» **To do**
**a.** From the Weekly Sam column on conspiratology, quote word for word the passage that begins with "Am I beginning" and ends with "surrounding Russia.".
**b.** In the Weekly Sam column on conspiratology, which world leaders did Bill Bradley name when asked whom he personally admired most?

» **Supplied text**
— Start —
The Weekly Sam: Conspiratology and Paranoia by Sam Blumenfeld

The other day a friend of mine called to ask if I’d read Wayne Johnson’s October 13
column in WND about my taking Rush Limbaugh to task for being so harsh on us
conspiratologists.  Somehow I had missed it, and so I dug it out of the Archives and read
it.

Indeed, it’s a very interesting article, but I fear that Johnson missed the whole point of
why people like me and my friend even bother to research the conspiracy.
We do it for one very simple reason. The more you know about what goes on behind the
scenes, the better you are able to understand what goes on in front of the scene. For
example, when Bill Clinton paid homage to Prof. Carroll Quigley in his acceptance
speech at the Democratic National Convention in 1992, the few of us in America who
knew the significance of that reference, knew exactly who Clinton was going to serve as
President. For, Quigley was not only Clinton’s professor at Georgetown University, but
also the author of “Tragedy and Hope,” the book that exposed in great detail the Rhodes
conspiracy for world government.

(A link to an interview of Carroll Quigley:  https://youtu.be/OV0zavSKHR4?si=xBks4ELdmrvjGodK

Also, the fact that Clinton was a Rhodes Scholar was significant, just as significant as the
fact that Bill Bradley is also a Rhodes Scholar. The other night, when Bradley was asked
who he personally admired most among world leaders, his answer was President Carter,
Woodrow Wilson, and Gorbachev. Wilson gave us the Federal Reserve System, the
income tax, and entry into World War 1. Carter gave us inflation and social malaise.
And Gorbachev is a lifelong Communist.

It was Cecil Rhodes who founded a secret society about a hundred years ago that would
work toward the creation of a world government, and he created the Rhodes Scholarships
to recruit future young leaders into that society. Rhodes said that for a secret society of
that kind to succeed, it must gain control of the wealth of the world. Setting up a central
bank in America was an essential part of the plan, plus the creation of huge tax-exempt
foundations that could further the goals of the globalists.
By now there are several thousand Rhodes Scholars in positions of influence and power
subverting our national sovereignty. Of course, you don’t have to be a Rhodes Scholar to
believe in world government. The idea is now so prevalent among the academic elite that
it’s now downright respectable, if not mainstream, to believe that our constitution is
obsolete. Most Americans would probably like to get rid of the Second Amendment if
they could. No other unalienable right–the right to bear anns–has been under such
heavy and relentless assault from the mass media, which is controlled by the CFR
establishment.

Am I beginning to sound paranoid? There are probably even a few renegade Rhodes
Scholars who do not favor world government. But at least those of us who know why the
Rhodes Scholarships were created can look at all of those Rhodies in our government and
ask why there are so many of them making policy for the American people – such as
going to war against Yugoslavia and making strategic partnerships with all the countries
surrounding Russia.
— End —
» **Collected data**
— Start —
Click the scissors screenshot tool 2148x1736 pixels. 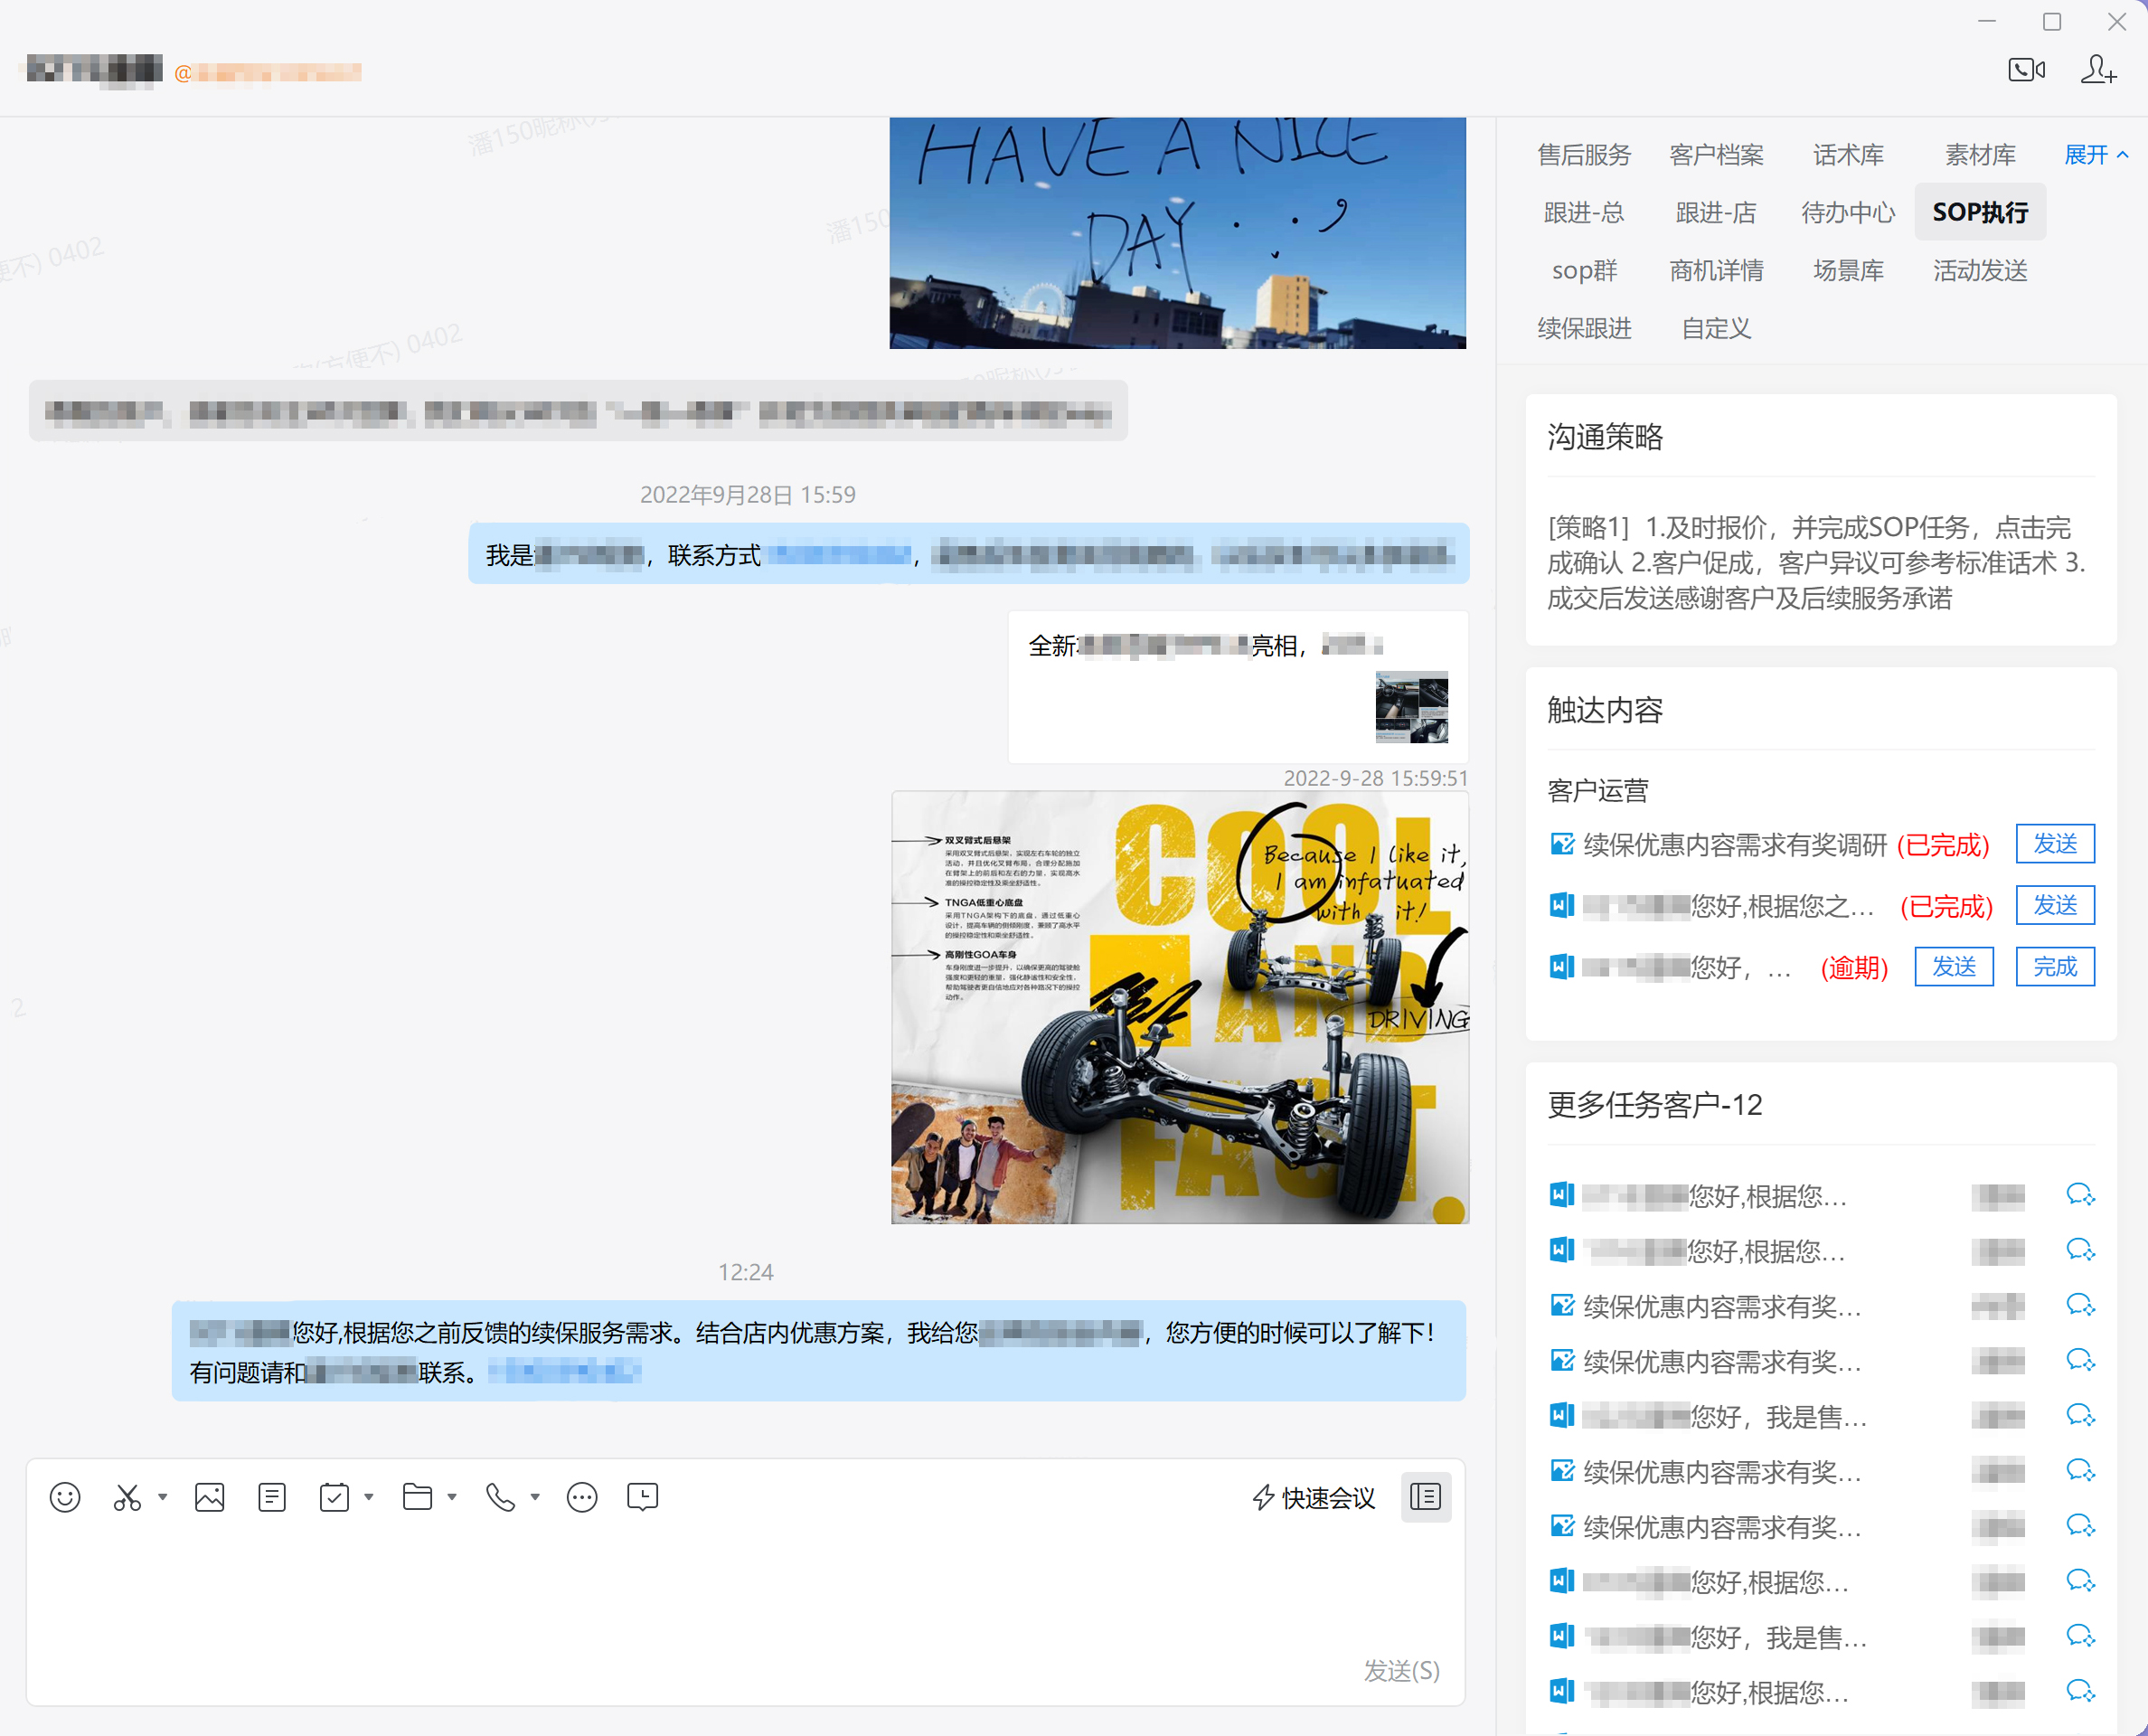coord(127,1497)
— End —
» **Solutions below**
**a.**
Am I beginning to sound paranoid? There are probably even a few renegade Rhodes
Scholars who do not favor world government. But at least those of us who know why the
Rhodes Scholarships were created can look at all of those Rhodies in our government and
ask why there are so many of them making policy for the American people – such as
going to war against Yugoslavia and making strategic partnerships with all the countries
surrounding Russia.

**b.** President Carter, Woodrow Wilson, and Gorbachev.